Overview
SSL/TLS certificates provide secure communication between the nodes in the cluster. In this guide, we will go through the steps to create Certificate Authority (CA) and SSL/TLS certificates using OpenSSL for OpenSearch clusters.
Prerequisites
Before we start, users need the following:
- OpenSSL installed on their local system.
Steps to Create SSL Certificates for OMC on Kubernetes
Step 1: Create a New CA (optional)
If users do not have a CA or wish to use a new one, they can create a new one using the following commands:
openssl genrsa -out ca.key 2048
openssl req -new -x509 -key ca.key -out ca.crt -days 365
This will create a new CA that’s valid for 1 year. Users can adjust the expiration date by changing the 365 value.

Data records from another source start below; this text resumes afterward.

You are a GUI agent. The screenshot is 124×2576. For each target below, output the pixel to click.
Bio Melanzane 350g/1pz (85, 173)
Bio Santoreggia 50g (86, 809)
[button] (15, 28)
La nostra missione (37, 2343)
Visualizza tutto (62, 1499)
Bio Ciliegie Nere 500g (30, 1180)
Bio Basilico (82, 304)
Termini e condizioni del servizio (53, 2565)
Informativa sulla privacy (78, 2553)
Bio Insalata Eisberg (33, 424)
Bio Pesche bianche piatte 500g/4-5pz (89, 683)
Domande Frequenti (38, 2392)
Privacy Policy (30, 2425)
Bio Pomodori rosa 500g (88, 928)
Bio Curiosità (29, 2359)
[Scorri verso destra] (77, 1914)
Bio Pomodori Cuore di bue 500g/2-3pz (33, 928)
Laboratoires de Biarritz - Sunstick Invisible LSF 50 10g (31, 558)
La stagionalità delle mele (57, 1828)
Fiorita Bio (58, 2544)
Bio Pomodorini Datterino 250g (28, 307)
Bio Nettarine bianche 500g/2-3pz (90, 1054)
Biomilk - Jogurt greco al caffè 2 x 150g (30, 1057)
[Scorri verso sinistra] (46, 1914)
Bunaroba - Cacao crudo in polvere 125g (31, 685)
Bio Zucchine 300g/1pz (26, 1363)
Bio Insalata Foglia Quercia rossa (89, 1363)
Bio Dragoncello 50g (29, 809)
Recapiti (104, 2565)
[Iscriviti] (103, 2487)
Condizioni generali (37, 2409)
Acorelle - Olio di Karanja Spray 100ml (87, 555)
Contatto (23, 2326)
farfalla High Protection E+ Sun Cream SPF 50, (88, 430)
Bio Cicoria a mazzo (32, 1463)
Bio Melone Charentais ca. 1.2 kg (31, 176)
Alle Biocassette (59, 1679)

Step 2: Generate a private key
Generate a private key for the OpenSearch node using the following command:
openssl genrsa -out tls.key 2048
Step 3: Generate a Certificate Signing Request (CSR)
Generate a CSR for the OpenSearch node using the following command:
openssl req -new -key tls.key -out opensearch.csr
Step 4: Sign the CSR with the CA
Sign the CSR with the CA using the following command:
openssl x509 -req -in opensearch.csr -CA ca.crt -CAkey ca.key -CAcreateserial -out tls.crt -days 365
This will create a certificate for the OpenSearch node signed by the CA, which is valid for 1 year. Users can adjust the expiration date by changing the 365 value.
Step 5: Create a Kubernetes Secret
To use the SSL/TLS certificate in the OMC, create a Kubernetes Secret. To do so, run the following command:
kubectl create secret generic opensearch-ssl --from-file=tls.key --from-file=tls.crt --from-file=ca.crt
This will create a Kubernetes Secret named opensearch-ssl that contains
Step 5: Provide your own certificate to the OMC
Under the Security section, find the “Client Connection To Cluster”, place it to “Use existing certificate secret”, and under “Secret filed”, choose the secret that was just created.